Laser fabrication of all-solid-state microsupercapacitors with ultrahigh energy and power based on hierarchical pore carbon

Microsupercapacitors (MSCs) are used as power sources or energy storage units in microelectronic devices. This study fabricates all-solid-state MSCs using a laser for the micromachining of substrates coated with activated mesophase pitch (aMP) to produce in-plane interdigitated microelectrodes for use in conjunction with gel-state electrolytes. Due to the inclusion of hierarchically-connected micropores and mesopores, aMP carbon has considerable capability for charge storage and the delivery of energy at high rates.

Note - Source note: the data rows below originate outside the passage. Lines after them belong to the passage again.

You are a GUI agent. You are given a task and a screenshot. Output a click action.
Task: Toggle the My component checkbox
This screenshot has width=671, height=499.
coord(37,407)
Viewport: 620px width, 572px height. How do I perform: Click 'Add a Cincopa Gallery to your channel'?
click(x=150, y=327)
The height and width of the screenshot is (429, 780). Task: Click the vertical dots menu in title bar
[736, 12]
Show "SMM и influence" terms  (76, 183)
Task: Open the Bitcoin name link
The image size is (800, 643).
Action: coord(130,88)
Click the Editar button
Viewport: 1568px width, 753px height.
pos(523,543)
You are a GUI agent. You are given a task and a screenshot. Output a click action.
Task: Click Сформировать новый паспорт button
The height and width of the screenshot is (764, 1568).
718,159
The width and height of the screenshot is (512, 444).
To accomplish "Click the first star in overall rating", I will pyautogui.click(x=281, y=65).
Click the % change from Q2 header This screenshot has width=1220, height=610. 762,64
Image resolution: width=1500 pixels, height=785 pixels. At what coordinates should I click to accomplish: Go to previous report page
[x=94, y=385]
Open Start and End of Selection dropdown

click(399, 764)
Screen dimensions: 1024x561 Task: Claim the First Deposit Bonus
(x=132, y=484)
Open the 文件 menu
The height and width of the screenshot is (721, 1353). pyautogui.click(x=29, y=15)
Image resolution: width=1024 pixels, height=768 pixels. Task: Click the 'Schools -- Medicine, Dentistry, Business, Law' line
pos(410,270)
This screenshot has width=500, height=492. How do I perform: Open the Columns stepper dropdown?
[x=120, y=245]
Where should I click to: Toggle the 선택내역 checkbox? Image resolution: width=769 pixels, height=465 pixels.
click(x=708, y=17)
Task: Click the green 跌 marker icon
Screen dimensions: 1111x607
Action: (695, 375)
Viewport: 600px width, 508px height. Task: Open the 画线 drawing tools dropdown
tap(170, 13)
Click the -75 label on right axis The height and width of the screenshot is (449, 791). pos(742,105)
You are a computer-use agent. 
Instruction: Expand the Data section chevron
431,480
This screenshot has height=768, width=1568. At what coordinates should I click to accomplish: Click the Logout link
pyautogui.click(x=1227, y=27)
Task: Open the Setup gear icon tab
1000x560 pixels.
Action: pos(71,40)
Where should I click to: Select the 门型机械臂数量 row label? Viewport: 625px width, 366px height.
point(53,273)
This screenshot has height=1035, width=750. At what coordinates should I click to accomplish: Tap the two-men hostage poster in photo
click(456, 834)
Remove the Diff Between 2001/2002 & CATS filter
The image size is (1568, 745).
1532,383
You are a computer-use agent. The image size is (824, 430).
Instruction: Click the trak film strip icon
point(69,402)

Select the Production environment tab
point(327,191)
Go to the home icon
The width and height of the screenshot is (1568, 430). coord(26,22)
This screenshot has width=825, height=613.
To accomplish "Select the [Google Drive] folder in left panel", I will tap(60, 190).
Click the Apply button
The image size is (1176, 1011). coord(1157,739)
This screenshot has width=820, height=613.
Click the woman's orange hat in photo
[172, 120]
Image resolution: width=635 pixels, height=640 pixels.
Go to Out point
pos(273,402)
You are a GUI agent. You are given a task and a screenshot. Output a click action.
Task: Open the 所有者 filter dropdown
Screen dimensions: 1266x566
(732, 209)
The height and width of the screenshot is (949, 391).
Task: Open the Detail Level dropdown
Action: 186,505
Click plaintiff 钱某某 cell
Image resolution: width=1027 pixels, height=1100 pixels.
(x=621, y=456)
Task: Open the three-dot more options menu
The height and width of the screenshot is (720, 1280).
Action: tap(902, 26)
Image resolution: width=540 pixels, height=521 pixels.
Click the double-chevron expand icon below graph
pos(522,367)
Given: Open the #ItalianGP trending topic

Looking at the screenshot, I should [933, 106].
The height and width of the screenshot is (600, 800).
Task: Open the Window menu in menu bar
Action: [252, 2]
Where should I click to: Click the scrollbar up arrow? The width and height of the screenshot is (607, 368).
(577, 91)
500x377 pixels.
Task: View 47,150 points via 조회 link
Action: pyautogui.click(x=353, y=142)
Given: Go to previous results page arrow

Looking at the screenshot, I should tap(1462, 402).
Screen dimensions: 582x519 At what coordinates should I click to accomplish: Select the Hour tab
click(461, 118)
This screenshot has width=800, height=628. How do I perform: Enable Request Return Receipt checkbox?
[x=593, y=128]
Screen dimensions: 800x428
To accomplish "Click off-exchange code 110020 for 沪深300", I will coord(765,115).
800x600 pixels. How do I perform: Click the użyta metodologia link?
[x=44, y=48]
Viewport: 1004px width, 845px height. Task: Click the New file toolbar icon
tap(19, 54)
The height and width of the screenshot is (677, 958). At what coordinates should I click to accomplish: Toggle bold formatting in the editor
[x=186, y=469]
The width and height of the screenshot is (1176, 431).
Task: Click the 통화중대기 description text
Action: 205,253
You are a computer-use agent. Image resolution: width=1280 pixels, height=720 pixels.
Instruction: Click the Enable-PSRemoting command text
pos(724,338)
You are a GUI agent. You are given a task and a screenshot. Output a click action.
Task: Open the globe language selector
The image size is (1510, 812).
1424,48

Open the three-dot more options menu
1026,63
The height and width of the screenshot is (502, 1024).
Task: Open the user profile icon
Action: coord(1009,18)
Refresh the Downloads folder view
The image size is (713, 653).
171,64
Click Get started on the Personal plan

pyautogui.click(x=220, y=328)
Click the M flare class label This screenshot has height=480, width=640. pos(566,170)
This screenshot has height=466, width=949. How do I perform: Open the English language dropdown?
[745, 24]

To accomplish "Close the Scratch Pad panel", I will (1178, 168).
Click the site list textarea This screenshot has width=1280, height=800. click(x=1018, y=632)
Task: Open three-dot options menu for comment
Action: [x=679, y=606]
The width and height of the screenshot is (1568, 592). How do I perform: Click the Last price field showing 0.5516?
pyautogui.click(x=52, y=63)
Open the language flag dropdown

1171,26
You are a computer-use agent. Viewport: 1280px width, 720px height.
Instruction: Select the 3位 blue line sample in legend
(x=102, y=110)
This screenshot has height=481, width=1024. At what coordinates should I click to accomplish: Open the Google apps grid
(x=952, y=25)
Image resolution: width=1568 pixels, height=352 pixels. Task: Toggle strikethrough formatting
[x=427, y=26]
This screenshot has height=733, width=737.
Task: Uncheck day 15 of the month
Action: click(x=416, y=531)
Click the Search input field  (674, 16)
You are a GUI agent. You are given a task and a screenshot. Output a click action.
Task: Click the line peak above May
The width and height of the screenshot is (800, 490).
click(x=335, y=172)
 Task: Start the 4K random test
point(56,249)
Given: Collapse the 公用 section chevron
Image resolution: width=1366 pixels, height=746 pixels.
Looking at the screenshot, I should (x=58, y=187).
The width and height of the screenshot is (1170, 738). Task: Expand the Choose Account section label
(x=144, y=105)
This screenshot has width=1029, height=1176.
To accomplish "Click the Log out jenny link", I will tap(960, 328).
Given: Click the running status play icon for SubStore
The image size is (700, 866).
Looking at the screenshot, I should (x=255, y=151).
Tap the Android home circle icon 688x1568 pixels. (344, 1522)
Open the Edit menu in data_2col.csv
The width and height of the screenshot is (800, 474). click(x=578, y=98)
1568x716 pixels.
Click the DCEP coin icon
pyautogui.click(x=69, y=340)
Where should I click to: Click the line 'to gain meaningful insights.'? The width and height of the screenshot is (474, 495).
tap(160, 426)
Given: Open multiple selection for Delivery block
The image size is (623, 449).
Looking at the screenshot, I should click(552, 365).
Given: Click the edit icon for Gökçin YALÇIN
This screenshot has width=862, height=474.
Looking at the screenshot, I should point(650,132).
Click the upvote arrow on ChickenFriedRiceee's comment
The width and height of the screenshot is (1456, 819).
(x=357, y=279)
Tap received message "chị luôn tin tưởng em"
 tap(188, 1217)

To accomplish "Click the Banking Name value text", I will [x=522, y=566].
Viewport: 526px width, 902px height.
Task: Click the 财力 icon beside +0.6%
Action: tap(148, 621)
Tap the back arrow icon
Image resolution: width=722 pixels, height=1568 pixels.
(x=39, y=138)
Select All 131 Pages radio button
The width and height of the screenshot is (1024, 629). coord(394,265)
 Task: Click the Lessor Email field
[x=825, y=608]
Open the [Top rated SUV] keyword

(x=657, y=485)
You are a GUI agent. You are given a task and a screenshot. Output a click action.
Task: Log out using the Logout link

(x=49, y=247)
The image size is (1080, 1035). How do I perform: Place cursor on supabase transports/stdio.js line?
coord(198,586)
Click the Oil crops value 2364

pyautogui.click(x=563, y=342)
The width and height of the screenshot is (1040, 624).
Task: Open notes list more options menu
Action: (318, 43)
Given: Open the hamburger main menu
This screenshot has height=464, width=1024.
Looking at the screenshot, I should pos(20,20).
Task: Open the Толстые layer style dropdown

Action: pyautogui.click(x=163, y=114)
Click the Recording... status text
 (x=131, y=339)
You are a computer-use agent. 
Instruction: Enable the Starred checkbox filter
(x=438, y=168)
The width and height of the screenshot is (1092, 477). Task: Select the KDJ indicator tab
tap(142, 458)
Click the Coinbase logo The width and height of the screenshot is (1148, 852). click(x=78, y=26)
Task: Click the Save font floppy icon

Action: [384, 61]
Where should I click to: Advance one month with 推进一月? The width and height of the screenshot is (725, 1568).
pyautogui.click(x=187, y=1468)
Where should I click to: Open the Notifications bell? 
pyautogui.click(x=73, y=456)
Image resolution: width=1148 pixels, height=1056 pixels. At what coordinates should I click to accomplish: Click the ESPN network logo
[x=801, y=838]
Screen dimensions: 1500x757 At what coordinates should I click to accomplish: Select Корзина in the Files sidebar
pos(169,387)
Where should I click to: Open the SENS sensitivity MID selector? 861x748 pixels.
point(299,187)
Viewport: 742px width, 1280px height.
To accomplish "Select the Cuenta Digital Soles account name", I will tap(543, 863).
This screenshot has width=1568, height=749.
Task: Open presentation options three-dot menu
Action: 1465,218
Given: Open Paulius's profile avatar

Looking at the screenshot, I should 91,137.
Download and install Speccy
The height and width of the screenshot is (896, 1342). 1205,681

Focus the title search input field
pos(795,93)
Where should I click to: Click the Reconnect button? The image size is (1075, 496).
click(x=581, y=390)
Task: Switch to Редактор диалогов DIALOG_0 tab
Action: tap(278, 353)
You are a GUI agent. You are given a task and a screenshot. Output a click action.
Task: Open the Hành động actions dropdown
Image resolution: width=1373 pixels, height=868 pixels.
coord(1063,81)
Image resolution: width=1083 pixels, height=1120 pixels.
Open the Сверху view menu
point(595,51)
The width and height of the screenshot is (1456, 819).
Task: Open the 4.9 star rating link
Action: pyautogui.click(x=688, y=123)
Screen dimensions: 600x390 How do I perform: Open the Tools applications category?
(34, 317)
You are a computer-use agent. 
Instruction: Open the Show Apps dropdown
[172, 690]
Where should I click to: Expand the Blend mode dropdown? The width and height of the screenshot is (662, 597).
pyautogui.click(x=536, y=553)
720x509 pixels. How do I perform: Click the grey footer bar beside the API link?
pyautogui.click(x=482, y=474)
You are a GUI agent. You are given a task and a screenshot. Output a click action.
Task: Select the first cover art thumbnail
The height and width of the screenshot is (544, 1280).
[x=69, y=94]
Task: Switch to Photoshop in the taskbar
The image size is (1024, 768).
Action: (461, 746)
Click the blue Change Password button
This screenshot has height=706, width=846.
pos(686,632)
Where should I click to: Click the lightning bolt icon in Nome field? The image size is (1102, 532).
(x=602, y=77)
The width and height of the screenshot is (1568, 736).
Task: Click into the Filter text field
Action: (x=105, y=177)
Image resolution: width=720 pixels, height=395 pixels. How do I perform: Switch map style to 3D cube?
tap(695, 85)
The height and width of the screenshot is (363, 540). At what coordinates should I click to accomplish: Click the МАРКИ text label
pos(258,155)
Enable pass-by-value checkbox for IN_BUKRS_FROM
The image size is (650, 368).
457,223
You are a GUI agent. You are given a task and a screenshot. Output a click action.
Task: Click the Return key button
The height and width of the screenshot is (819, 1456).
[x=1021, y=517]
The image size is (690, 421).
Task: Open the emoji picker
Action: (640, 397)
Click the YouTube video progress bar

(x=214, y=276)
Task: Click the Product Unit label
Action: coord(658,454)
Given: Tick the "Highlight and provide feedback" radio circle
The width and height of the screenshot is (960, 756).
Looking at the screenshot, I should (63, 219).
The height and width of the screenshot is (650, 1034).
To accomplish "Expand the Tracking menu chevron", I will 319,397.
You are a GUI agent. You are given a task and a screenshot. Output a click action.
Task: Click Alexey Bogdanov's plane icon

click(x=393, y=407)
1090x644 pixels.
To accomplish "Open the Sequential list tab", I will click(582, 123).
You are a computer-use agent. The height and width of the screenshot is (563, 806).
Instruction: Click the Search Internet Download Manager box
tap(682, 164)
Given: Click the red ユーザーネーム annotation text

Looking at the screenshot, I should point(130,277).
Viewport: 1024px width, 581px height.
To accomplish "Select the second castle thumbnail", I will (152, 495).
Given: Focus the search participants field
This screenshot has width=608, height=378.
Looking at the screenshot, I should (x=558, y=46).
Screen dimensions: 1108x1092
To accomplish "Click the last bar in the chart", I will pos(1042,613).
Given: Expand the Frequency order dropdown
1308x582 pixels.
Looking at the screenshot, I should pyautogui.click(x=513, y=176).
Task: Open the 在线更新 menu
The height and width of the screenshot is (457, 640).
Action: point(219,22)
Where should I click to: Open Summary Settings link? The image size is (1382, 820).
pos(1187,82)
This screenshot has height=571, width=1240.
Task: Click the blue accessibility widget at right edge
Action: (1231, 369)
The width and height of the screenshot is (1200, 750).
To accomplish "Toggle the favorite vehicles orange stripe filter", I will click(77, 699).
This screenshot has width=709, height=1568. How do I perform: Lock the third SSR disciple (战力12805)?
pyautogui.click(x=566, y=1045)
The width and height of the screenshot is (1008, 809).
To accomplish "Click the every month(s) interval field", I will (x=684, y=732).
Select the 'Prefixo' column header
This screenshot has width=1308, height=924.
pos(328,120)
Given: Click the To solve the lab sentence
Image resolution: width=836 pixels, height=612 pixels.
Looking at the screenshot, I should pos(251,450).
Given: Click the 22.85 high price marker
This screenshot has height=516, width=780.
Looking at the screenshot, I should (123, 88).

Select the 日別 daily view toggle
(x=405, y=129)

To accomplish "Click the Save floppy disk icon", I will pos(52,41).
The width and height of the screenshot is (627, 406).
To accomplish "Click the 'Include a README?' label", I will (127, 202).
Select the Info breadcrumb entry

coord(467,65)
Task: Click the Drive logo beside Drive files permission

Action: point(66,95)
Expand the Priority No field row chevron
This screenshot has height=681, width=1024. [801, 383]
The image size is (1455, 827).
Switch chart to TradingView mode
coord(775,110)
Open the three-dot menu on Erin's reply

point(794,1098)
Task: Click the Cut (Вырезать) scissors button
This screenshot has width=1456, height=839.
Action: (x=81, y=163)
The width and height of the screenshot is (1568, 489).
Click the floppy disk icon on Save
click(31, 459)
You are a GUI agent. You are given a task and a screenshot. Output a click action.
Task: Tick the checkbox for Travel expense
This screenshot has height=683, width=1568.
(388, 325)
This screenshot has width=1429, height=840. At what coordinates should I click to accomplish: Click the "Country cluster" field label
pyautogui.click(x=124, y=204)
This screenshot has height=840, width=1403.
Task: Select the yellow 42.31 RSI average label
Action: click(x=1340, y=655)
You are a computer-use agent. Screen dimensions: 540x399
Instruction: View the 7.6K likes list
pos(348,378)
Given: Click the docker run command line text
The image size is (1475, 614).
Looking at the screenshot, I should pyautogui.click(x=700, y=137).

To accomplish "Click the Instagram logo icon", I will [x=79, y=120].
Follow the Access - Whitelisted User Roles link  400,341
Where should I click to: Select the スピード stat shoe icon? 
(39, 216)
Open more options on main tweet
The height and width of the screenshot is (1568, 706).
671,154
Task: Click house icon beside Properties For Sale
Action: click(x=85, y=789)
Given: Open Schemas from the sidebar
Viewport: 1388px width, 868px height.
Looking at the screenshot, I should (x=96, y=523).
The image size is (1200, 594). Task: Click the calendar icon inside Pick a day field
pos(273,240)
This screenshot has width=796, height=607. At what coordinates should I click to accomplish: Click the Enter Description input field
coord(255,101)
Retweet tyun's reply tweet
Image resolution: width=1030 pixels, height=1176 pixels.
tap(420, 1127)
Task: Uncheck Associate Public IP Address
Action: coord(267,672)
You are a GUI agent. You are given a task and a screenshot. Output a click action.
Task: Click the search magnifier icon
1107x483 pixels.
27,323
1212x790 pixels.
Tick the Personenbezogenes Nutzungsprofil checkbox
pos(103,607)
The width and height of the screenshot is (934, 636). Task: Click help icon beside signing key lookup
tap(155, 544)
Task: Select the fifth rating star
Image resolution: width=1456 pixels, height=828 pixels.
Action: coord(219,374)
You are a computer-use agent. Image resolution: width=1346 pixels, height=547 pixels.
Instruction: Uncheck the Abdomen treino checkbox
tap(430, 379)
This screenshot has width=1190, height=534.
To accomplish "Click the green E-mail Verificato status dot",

Through reduction in the finger width, the proposed laser-patterned design substantially reduces the resistance to ion drift in the electrolyte bulk and ion diffusion across the carbon-film network. The use of an ionogel enables the MSC to reach stack capacitance of 12Fcm^-3, stack energy of 16mWhcm^-3, and stack power of 160Wcm^-3. These energy and power values approach those obtained from thin-film lithium ion batteries and aluminum electrolytic capacitors, respectively; this synergy between high energy and power is unprecedented for MSCs. The proposed MSCs exhibit outstanding cycling stability and those using ionogel present high thermal stability. The proposed fabrication methods enable the on-chip integration of microelectronic devices and therefore provide an opportunity for the development of a variety of micro/nano-sized energy devices.